Lines in which "sidebar" appears should be pulled from the data below.

Stored items:
=== Section Start ===

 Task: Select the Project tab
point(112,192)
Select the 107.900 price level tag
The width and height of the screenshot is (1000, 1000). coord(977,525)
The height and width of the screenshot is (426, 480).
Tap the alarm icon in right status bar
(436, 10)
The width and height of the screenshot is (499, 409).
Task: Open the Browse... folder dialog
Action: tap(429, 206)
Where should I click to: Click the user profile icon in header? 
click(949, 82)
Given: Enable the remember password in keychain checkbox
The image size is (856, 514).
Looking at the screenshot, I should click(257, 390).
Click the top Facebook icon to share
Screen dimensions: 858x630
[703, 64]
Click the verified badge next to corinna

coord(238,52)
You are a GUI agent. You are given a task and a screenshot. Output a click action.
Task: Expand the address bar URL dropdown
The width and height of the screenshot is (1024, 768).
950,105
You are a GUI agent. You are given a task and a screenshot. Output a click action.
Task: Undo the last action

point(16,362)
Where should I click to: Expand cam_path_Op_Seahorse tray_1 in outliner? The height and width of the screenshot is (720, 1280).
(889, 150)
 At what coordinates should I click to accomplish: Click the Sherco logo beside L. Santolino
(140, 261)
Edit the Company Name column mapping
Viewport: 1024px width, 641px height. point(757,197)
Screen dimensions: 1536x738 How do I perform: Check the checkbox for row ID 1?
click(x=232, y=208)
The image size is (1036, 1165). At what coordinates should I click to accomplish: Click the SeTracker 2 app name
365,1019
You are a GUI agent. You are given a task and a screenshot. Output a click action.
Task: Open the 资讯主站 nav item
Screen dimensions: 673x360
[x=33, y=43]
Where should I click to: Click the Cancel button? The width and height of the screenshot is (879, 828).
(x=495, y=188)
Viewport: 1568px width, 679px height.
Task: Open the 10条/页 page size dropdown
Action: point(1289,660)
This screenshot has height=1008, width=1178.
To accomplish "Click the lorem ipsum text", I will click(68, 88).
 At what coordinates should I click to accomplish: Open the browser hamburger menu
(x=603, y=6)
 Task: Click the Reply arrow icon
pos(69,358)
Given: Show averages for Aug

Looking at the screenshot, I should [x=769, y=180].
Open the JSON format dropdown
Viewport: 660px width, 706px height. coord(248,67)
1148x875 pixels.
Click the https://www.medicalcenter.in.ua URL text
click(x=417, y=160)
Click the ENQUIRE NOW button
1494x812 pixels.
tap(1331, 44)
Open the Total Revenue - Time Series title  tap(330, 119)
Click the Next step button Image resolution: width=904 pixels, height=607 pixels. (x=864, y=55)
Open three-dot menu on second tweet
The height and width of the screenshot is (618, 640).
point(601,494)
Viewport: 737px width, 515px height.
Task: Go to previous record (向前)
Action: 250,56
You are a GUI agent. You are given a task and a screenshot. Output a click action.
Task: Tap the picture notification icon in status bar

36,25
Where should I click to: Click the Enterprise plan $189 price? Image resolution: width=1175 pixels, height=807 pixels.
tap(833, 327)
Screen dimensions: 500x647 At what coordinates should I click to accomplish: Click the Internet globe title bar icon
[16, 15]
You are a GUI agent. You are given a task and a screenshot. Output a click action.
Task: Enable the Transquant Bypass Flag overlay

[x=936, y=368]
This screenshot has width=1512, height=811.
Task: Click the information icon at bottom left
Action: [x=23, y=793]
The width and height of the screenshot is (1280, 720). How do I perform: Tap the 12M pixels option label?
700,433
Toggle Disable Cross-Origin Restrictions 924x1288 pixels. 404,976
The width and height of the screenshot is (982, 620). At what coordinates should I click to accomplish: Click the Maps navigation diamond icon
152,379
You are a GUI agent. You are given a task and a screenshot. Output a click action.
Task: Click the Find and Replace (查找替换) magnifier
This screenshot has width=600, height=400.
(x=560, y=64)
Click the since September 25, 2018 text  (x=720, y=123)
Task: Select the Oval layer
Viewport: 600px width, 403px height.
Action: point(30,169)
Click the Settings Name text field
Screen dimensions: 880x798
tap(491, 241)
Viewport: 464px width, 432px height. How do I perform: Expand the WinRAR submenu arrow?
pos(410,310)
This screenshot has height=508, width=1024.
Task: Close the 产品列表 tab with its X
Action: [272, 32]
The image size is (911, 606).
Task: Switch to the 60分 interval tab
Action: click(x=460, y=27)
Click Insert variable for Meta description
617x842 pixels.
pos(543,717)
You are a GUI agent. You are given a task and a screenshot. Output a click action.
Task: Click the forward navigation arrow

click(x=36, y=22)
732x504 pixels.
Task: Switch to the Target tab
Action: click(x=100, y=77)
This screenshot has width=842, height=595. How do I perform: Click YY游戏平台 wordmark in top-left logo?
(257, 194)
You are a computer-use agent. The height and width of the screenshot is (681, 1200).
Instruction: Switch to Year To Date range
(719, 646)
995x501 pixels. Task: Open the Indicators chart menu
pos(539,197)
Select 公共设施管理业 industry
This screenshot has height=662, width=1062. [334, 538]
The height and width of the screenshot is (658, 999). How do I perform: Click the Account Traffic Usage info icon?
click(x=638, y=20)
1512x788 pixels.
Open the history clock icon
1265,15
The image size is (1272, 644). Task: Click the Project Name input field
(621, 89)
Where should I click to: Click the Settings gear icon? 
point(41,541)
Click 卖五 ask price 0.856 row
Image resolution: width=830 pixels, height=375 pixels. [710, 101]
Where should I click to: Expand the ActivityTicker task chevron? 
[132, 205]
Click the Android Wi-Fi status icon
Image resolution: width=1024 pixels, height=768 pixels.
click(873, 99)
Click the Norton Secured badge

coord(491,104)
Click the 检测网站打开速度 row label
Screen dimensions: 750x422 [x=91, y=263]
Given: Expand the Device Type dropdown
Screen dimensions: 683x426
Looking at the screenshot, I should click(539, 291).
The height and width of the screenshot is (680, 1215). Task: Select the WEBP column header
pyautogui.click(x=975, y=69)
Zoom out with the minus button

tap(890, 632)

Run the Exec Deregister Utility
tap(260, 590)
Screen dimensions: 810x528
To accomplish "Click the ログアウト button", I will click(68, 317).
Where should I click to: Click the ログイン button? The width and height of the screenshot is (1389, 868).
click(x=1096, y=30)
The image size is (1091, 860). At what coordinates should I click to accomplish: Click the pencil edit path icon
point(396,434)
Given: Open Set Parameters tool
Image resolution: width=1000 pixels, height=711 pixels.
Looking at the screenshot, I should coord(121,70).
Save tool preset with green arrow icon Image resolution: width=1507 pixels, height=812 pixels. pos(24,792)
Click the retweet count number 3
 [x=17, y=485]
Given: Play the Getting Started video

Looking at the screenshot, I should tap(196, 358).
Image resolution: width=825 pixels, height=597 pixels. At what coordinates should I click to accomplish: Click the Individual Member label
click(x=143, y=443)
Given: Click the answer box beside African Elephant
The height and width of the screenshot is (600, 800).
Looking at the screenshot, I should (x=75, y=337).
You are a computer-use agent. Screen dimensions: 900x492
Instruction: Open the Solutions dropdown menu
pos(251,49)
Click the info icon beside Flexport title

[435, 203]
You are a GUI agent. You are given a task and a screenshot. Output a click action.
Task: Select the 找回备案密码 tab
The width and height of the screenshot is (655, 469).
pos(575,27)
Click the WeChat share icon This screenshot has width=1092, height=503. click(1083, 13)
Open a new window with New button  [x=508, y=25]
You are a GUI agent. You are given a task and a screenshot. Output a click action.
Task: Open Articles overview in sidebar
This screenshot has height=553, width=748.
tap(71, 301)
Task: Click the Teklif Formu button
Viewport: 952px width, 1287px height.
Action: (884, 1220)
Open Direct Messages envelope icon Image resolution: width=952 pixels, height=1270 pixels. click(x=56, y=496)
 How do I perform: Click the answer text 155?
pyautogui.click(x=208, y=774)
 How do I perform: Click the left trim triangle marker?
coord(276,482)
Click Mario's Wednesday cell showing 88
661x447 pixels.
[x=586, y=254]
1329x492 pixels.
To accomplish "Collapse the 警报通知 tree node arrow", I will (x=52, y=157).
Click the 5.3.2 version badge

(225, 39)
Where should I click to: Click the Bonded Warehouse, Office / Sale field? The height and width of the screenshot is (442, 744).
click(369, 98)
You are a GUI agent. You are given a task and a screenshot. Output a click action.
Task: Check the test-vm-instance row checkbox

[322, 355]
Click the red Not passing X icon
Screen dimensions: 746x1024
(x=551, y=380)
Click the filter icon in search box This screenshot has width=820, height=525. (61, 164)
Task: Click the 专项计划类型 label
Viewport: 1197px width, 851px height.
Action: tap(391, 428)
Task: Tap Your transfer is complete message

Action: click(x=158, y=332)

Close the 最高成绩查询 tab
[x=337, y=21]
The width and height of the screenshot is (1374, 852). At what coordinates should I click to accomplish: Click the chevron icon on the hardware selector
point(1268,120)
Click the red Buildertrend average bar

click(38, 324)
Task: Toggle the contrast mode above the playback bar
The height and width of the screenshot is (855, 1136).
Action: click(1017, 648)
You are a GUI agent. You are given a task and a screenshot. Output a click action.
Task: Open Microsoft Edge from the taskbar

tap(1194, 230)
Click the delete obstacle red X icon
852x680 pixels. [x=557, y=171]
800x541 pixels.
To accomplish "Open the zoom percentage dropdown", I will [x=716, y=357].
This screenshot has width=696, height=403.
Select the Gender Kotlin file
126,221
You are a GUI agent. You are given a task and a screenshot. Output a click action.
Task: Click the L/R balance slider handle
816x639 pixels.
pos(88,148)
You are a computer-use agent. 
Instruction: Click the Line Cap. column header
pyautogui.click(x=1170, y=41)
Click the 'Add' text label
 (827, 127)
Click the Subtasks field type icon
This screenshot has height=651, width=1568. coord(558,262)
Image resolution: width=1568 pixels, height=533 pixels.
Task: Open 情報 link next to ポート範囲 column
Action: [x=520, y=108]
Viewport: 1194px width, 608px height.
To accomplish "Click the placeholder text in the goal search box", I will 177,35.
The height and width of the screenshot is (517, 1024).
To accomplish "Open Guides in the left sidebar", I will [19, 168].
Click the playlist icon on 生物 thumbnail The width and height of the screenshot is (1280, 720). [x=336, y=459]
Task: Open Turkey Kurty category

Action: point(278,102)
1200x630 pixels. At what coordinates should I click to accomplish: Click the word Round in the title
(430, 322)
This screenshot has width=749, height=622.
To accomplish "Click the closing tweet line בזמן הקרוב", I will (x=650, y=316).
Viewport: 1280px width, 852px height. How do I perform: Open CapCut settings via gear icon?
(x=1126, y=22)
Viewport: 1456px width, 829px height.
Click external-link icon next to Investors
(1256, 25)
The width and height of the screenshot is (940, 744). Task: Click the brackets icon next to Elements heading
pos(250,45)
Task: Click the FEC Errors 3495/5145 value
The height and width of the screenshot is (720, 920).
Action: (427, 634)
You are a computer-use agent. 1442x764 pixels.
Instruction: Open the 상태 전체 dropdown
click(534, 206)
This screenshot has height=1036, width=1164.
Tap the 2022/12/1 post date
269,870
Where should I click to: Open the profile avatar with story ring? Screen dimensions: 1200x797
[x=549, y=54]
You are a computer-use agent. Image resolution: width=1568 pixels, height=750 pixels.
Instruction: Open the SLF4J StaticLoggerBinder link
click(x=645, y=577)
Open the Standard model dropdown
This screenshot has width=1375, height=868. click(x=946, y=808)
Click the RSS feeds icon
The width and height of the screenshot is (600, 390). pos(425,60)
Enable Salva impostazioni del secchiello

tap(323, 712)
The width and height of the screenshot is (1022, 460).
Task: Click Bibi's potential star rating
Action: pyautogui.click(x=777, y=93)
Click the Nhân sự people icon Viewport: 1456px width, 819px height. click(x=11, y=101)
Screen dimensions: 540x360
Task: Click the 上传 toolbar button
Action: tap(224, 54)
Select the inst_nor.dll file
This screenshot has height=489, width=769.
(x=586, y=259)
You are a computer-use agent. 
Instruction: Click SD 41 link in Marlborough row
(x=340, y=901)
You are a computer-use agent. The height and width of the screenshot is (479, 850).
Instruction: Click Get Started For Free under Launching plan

=== Section End ===

Solved problem:
Task: Open Articles overview in sidebar
To accomplish "Open Guides in the left sidebar", I will [19, 168].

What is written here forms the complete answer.